Regarding the mechanical characterization of the composites, tensile, impact, and flexural tests were carried out with the same conditions adopted for the resins. For the composite flexural and impact specimens, the same geometry and dimension of the resin specimens were used. For tensile tests, parallelepiped specimens were used instead (110 × 10 × 2.5 mm).

3. Results and Discussion

3.1. Resin Results Adopting Different Mixing Procedures

Thanks to the mechanical and morphological characterization of the resin toughened with 10 wt.% KANE ACE™ MX-010, it was possible to evaluate which of the two mixing methods—the Polymix mixer alone or a combination of the Ultraturrax agitator and the Polymix—was more effective in dispersing the core–shell rubber (CSR) particles into the resin matrix. In this preliminary screening phase, only tensile and impact tests coupled with SEM analysis were performed to identify the best mixing method. From the mechanical results summarized in Figure 3, it can be observed that both mixing approaches led to a clear improvement in mechanical performance compared with the untoughened (neat) resin. Both stress at break and strain at break noticeably increased. Similarly, the strain at break improved from 2.8% to 3.5% and 3.4%. These enhancements suggest that the addition of CSR particles effectively increased the toughness and slightly improved the ductility of the resin. On the other hand, a slight reduction in the elastic modulus was observed—from 3.14 GPa in the neat resin to approximately 2.90 GPa in both modified systems. This behavior was expected and is consistent with the presence of the softer rubber phase, which reduces overall stiffness but contributes to increased toughness [22].
The Charpy impact strength also showed a significant increase, more than doubling from 7.6 kJ/m2 for the neat resin to 15.3 kJ/m2 with the Polymix method and 16.0 kJ/m2 with the Ultraturrax and Polymix method. This confirms that both methods were successful in dispersing the rubber phase and enhancing the material’s ability to absorb energy upon impact. However, the slightly higher impact achieved with the Ultraturrax method suggests a more uniform dispersion of CSR particles, likely due to the higher shear forces generated during mixing, which help to break up agglomerates and more evenly distribute the particles throughout the matrix [35]. The better and more uniform CSR dispersion achieved with the combination of Polymix and Ultraturrax was further confirmed by the SEM images reported in Figure 4. The red circle highlights an agglomeration of CSR particles in the mixing procedure in which only the Polymix was used. The agglomeration presence is proof that this was the worst mixing method that, consequently, had a lower toughening effect.

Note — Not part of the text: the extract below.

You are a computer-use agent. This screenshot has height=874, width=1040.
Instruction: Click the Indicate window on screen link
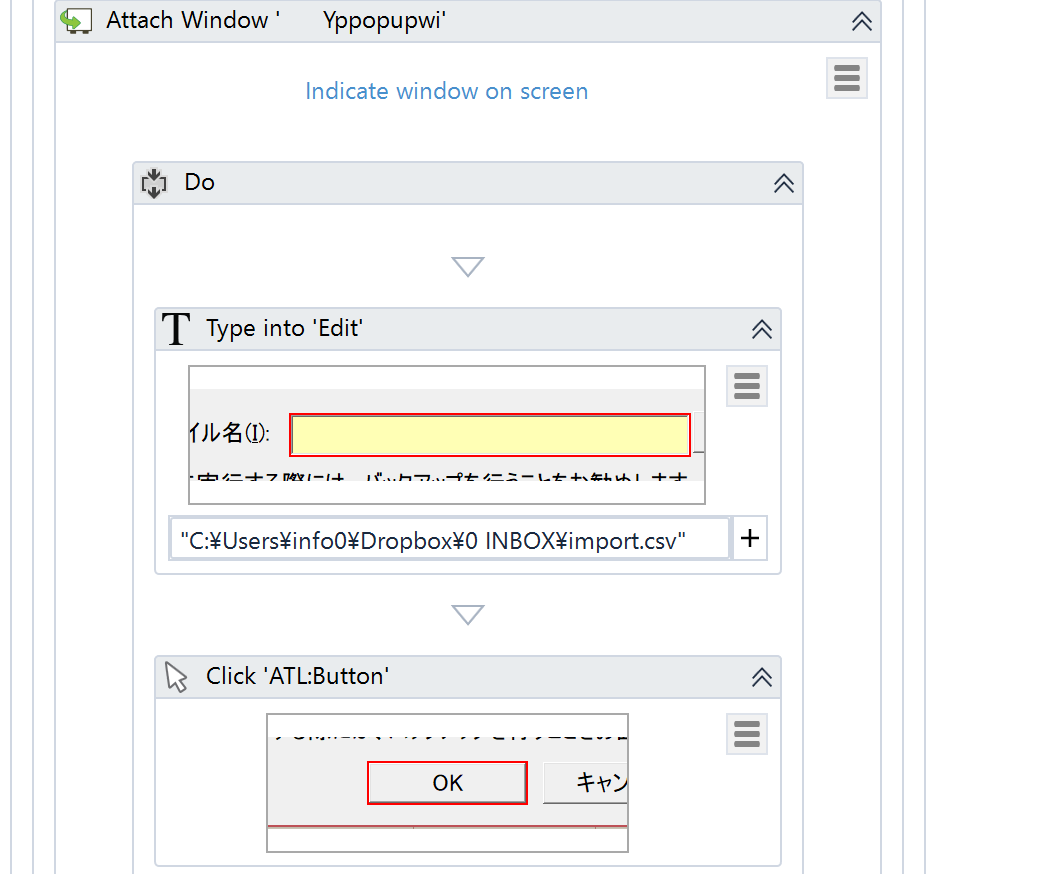coord(446,91)
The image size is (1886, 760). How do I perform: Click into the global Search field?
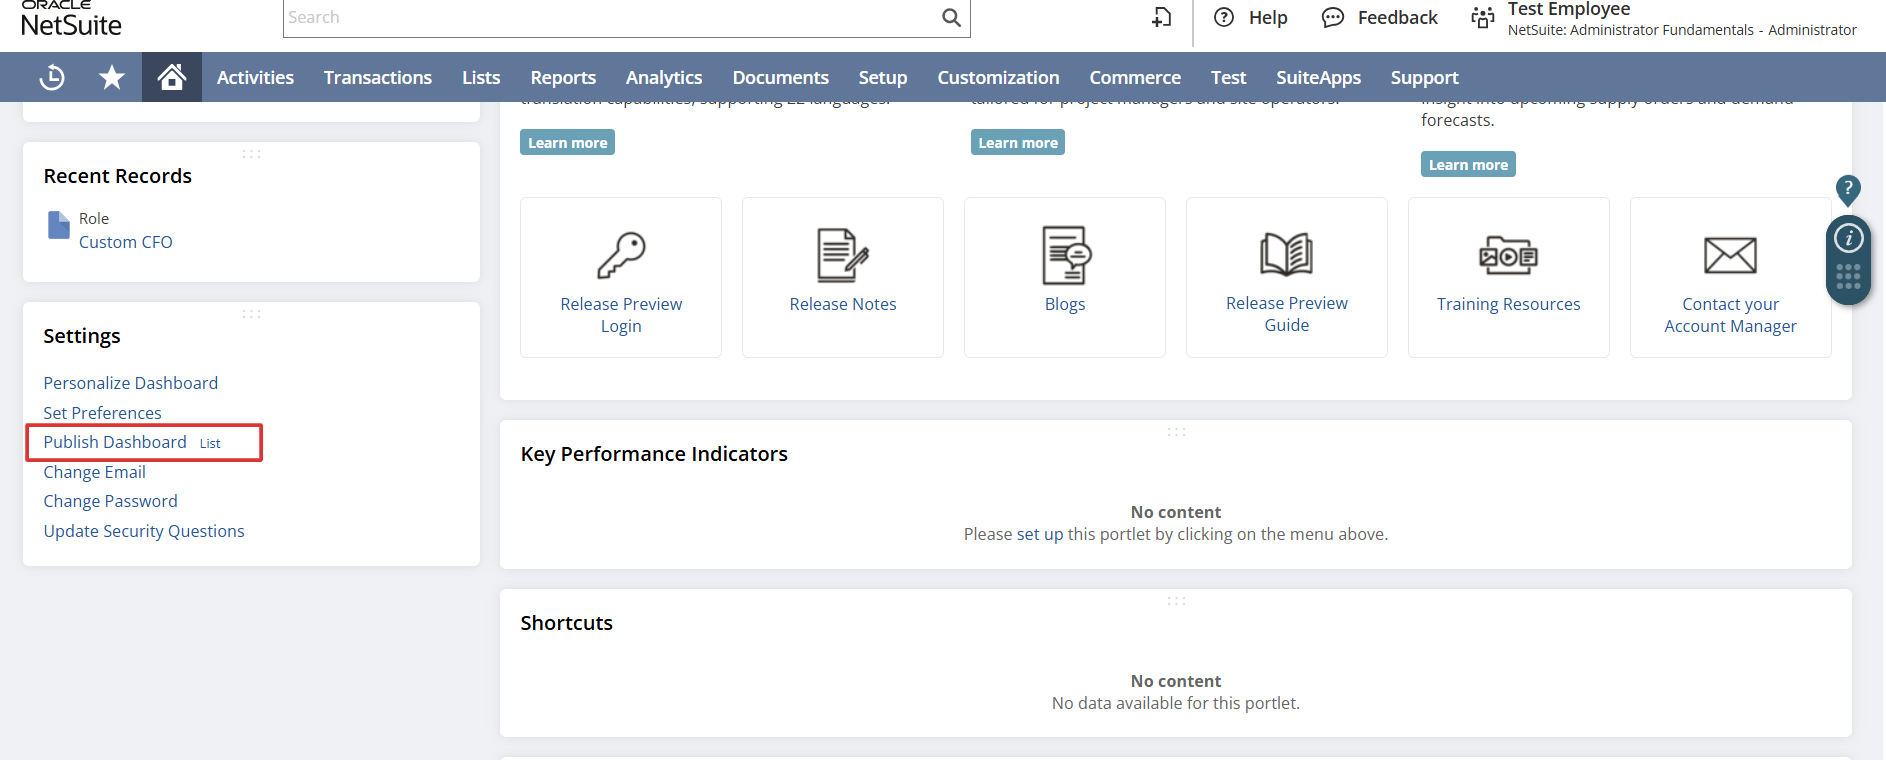[610, 18]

3.2. Resin Results with Different Liquid Toughener Amounts

Toughened resins with three different weight percentages of liquid toughener (corresponding to 2, 4 and 6 wt.% of CSR) dispersed with the Ultraturrax and Polymix mixing method were thus investigated. In Figure 5, the results of the mechanical tests are summarized.
The addition of CSR particles increased the strain at break and decreased the elastic modulus of the resin. These results are coherent with the literature [42,43] and are primarily attributed to the lower elastic modulus of the CSR particles compared with the thermoset matrix, which introduces more compliant domains within the material and facilitates energy dissipation during deformation. Regarding the tensile stress at break, no substantial variation was observed with the addition of CSR particles.
Regarding the flexural properties, a decreasing trend could be noticed in both the flexural strength and modulus. The decrement of flexural modulus is coherent with the observed decrement of tensile modulus, and it was related to the presence of the softer CSR phase. On the other hand, the decrement in flexural properties can be ascribed to the fact that the addition of CSR particles introduces compliant regions that absorb energy and increase ductility at the cost of load-bearing capacity under bending stresses [22,44].
Interesting are the results of the Charpy impact strength tests. Increments in the impact properties with CSR content were achieved. The presence of the CSR particles enhanced the impact strength by introducing soft, energy-absorbing domains (that are more prone to cavitation and plastic deformation under load) while also hindering crack growth through pinning and deflection mechanisms. This combination significantly improved the resin’s ability to withstand high speeds impacts [45].
The observed improvement in impact resistance was closely correlated with the registered enhancement in fracture toughness (reported in Figure 6), as both properties stem from the same underlying toughening mechanisms introduced by the CSR. The improvement in the resin fracture toughness enabled the material to better resist crack initiation and propagation under static or dynamic load.
Nevertheless, it can be observed that no great differences between 4 and 6 wt.% of CSR were present even if the CSR content was increased. This effect was correlated to the fact that increasing the CSR content also increased the probability of creating agglomeration sites. In fact, from the SEM image reported in Figure 7, it can be observed that in the resins with 2 and 4 wt.% of CSR, the overall dispersion of the toughener was quite uniform throughout the samples. On the other hand, increasing the CSR amount up to 6 wt.% resulted in an elevated number of agglomerates, probably due to the higher quantity of present particles (marked with red circles).
Another important aspect to be considered for the selection of the optimal CSR amount is the viscosity change related to its addition. Since the toughened resin will be used to produce glass fiber laminated composites with the vacuum bagging technique, the viscosity must be as low as possible. Infusion-grade resins typically have a viscosity range between 200 and 500 mPa∙s [46]. Generally, CSR addition leads to an increment in viscosity since the presence of these solid particles restricts the flow of resin by creating physical hindrance [47]. In Figure 8, it can be observed that the more particles that were added, the more the resin’s flow was impeded, which led to a marked increment in viscosity.
It was observed that the addition of 6 wt.% CSR resulted in a viscosity increase that could potentially hinder the resin infusion process.
Based on the mechanical and viscosity results, a good balance between mechanical performance and suitable viscosity value was obtained with 4 wt.% of CSR. This amount was used to produce glass fiber laminated composites.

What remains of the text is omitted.